This paper aims to justify the importance of machine learning (ML) for the digital Supply chain (SC) in real-time.
Authors
Sachin Yadav, Assistant Professor, Jindal Global Business School, O.P. Jindal Global University, Sonipat, Haryana, India.
Surya Prakash Singh, Department of Management Studies, Indian Institute of Technology Delhi, Delhi, India
Summary
This paper aims to justify the importance of machine learning (ML) for the digital Supply chain (SC) in real-time. Disruption in SC is strongly affected by the COVID-19 pandemic. Worldwide, continuous lockdowns and shutdown of manufacturing plants have increased the stress on supply, resulting in disturbance amongst the demands and supplies, which increased the overall cost.

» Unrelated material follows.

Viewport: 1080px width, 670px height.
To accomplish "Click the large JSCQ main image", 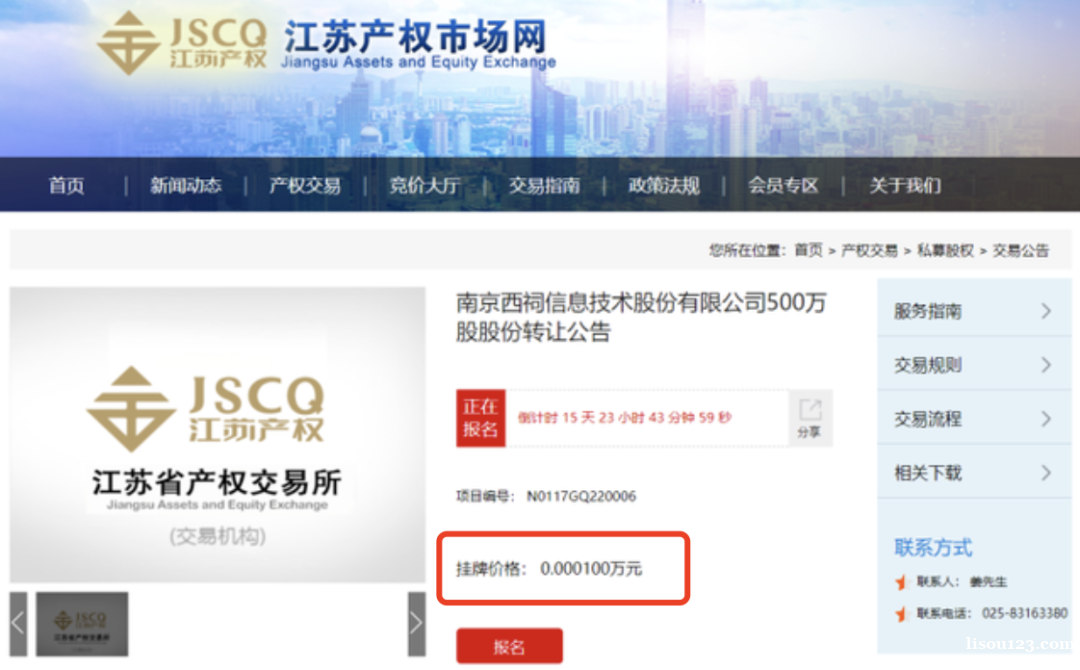I will (218, 435).
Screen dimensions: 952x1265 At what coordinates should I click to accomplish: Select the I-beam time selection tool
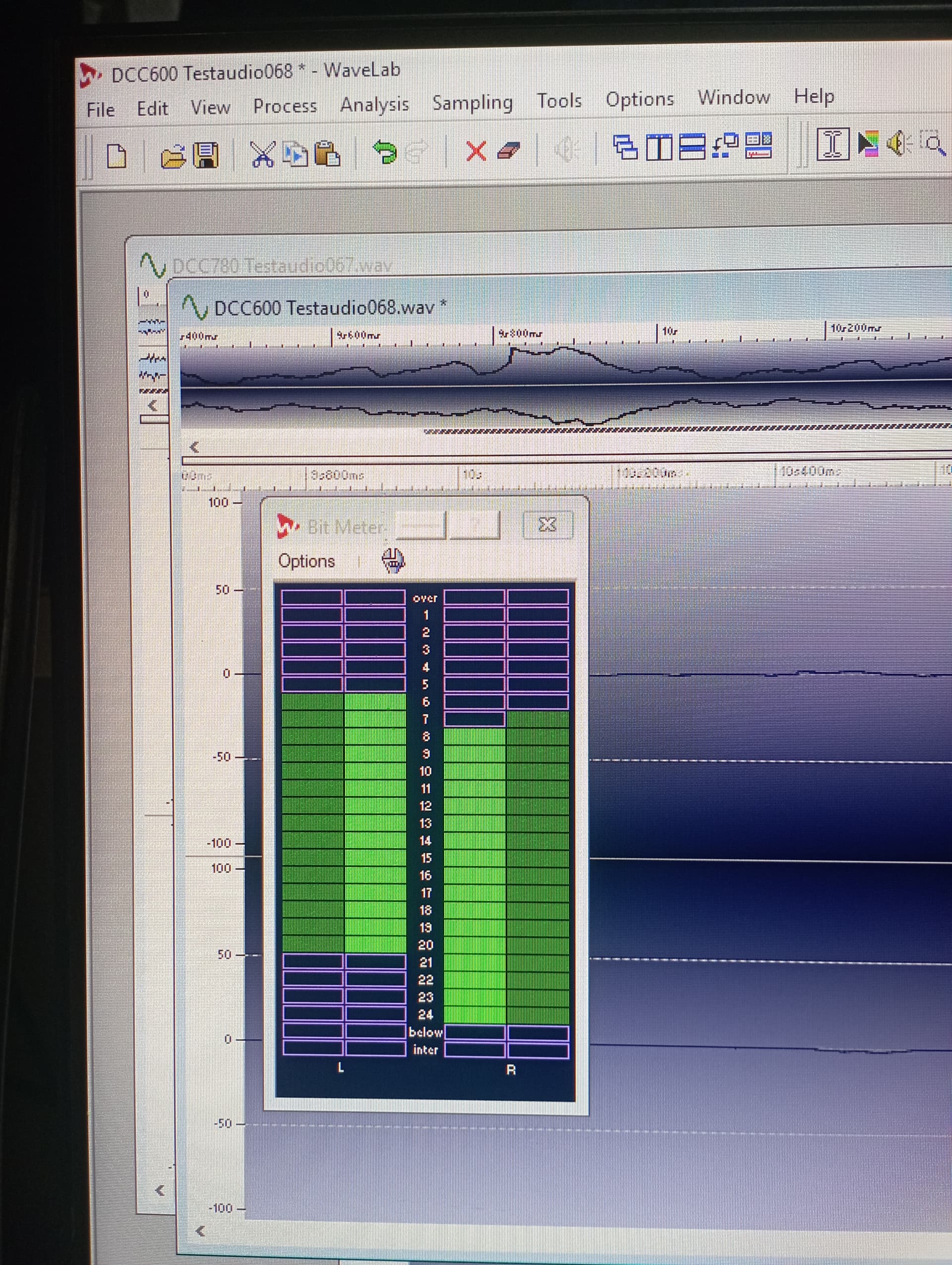tap(833, 143)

Tracing the material and transparency in SC are current challenges for manufacturing organizations. Therefore, Blockchain (BC) can be seen as a solution to SC’s transparency, traceability, trust, security, etc. But whenever we talk about real-time records, information without integration of ML with BC-integrated SC is incomplete. ML develops the real-time authenticity factor model that incorporates Women’s empowerment.
This mathematical model is easily integrated with the digital SC procurement problem to estimate real-time procurement costs. This developed ML-based authenticity factor will be a new milestone for optimizing the SC cost in the digital era. This proposed research develops the authenticity factor through machine learning. This model will reduce the errors from SC and make the system more resilient.
Published in: 2023 IEEE International Conference on Industrial Engineering and Engineering Management (IEEM)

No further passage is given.